Strategic fit is another crucial issue that helped Starbucks Company return to profitability. The concept also dictates the sustainability of the growth that the company enjoys in the competitive market. In the case study, it is evident that the management of Starbucks Company understood the essence of strategic fit concept in their return to profitability strategy. When the management of Starbucks developed policies that emphasized on fair treatment of employees, the concept becomes an instrumental tool that propelled the company towards its present success.
Remarkably, when employees become empowered, they rally all their energies and resources towards the growth and success of a company, a factor that becomes practical in Starbuck’s company (Thompson & Shah, 2010). In essence, employee empowerment is core in the achievement of capabilities and resources required in the successful execution of the strategic fit concept.
While the strategy employed by Starbucks Company has yielded a range of advantages and facilitated the successful return to profitability, there is a need to do more if the company wants to sustain its present market share. Some of the strategies or recommendations that the company needs to undertake include consumer education, employee motivation, and closure of underperforming stores. Notably, consumer education involves demonstrations on how their favorite beverage is manufactured.

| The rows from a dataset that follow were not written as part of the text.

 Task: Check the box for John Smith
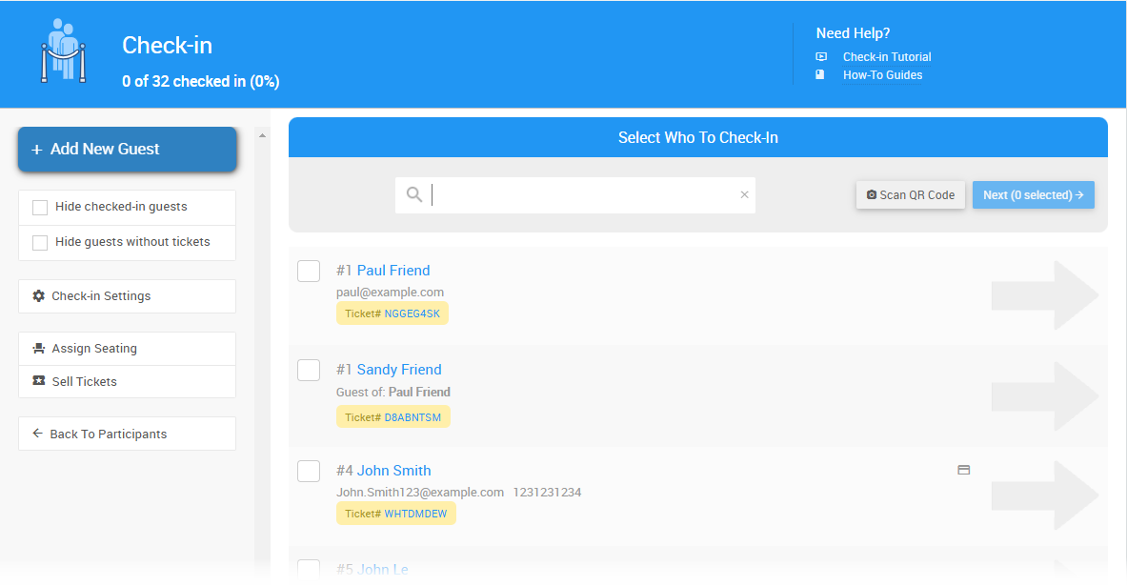click(x=309, y=471)
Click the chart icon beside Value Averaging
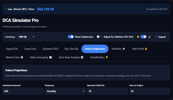 tap(51, 57)
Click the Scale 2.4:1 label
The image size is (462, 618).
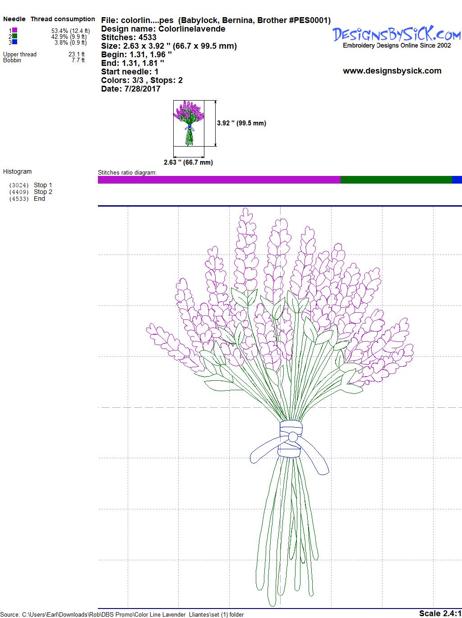pos(440,613)
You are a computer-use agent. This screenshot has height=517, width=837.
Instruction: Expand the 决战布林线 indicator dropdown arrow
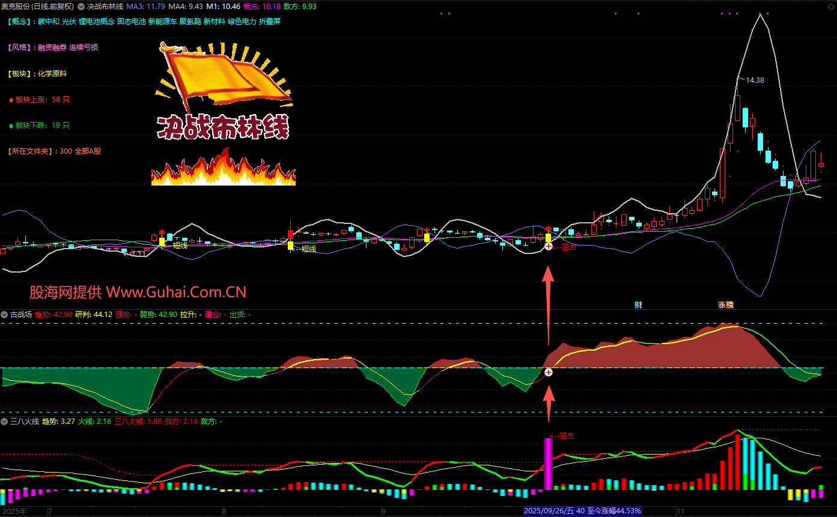[81, 7]
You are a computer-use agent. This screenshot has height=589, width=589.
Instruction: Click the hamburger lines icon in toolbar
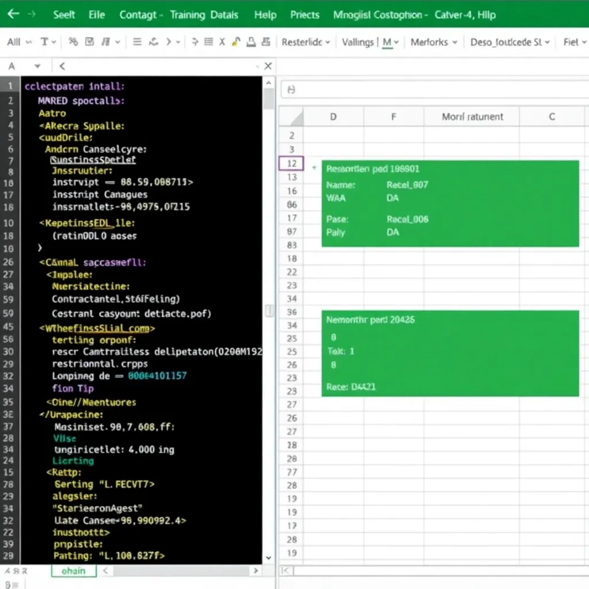point(137,42)
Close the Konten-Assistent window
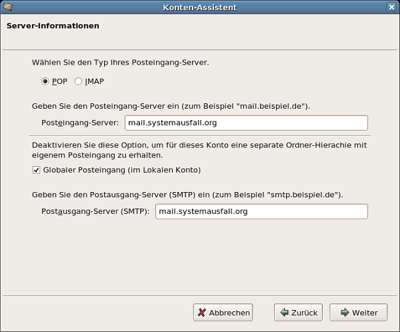The width and height of the screenshot is (400, 332). 391,7
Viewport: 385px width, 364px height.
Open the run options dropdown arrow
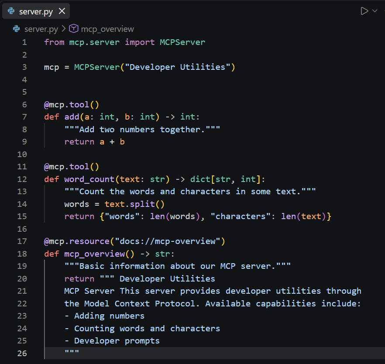[375, 11]
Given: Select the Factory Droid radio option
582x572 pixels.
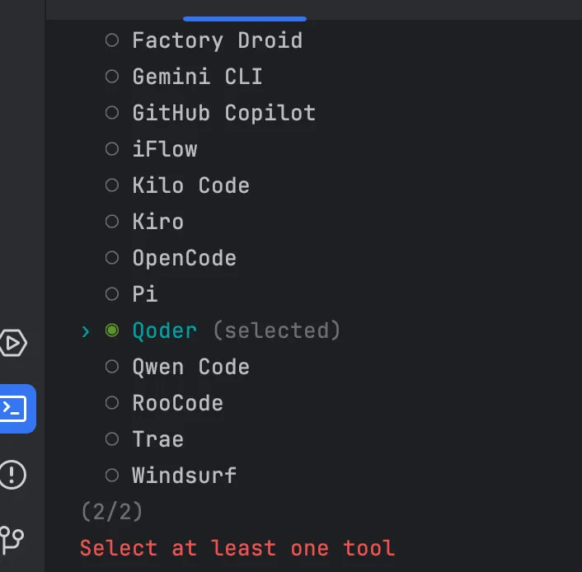Looking at the screenshot, I should tap(113, 40).
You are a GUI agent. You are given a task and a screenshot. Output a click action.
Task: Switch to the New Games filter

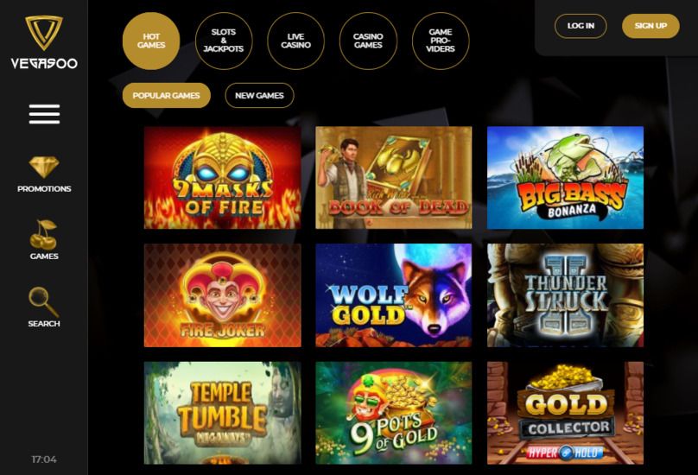tap(259, 95)
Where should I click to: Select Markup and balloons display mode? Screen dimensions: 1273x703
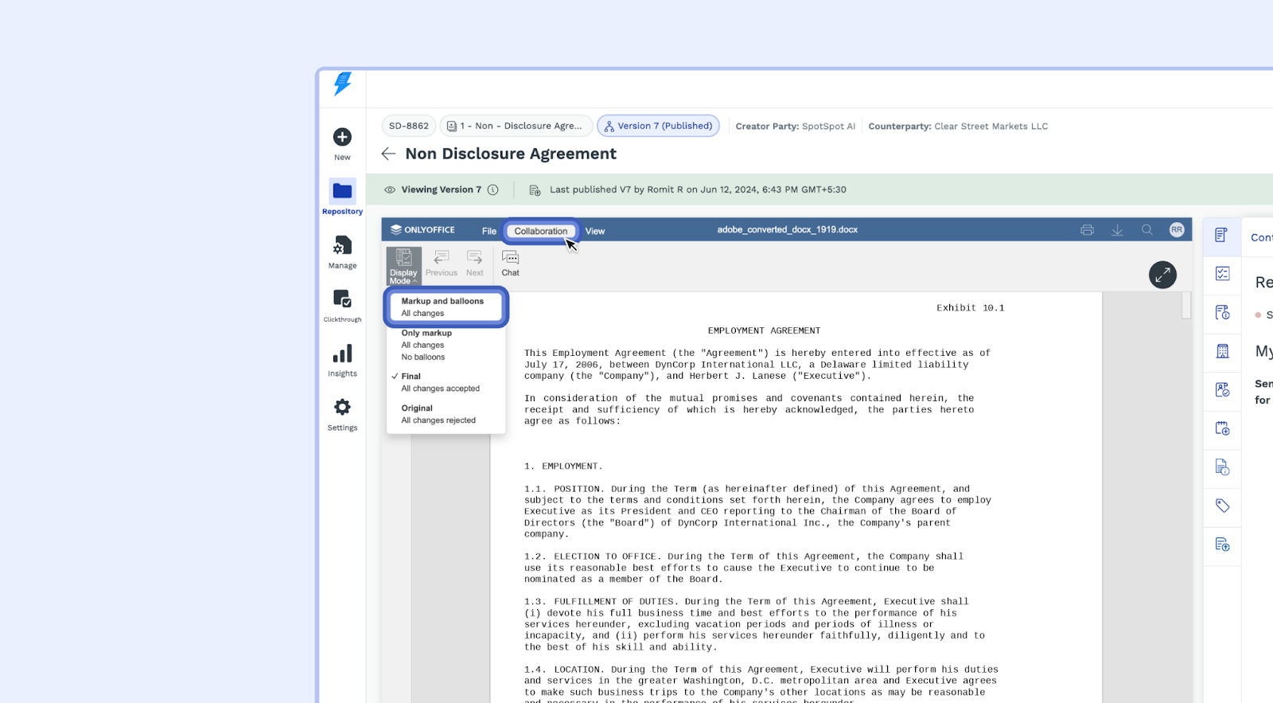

By demonstrating the processes that coffee undergoes during production to consumers, the company develops a connection with them. Additionally, the company needs to sustain and improve the initiatives that focus on employee motivation. The need to sustain and improve initiatives that focus on employee motivation takes effect because they are the major drivers of growth in the company. Poor treatment of employees leads to poor service delivery, whereas superb treatment results in excellent services and consumer satisfaction. The last recommendation concerns the closure of non-performing stores. The company needs to focus on stores that are profitable and close those that incur losses.
Gamble, J., Thompson, A., & Peteraf, M. (2012). Essentials of Strategic Management: The Quest for Competitive Advantage: Third Edition. New York: McGraw-Hill Higher Education.
Thompson, A., & Shah, A. (2010). Starbucks’ Strategy and Internal Initiatives to Return to Profitable Growth. New York: Routledge.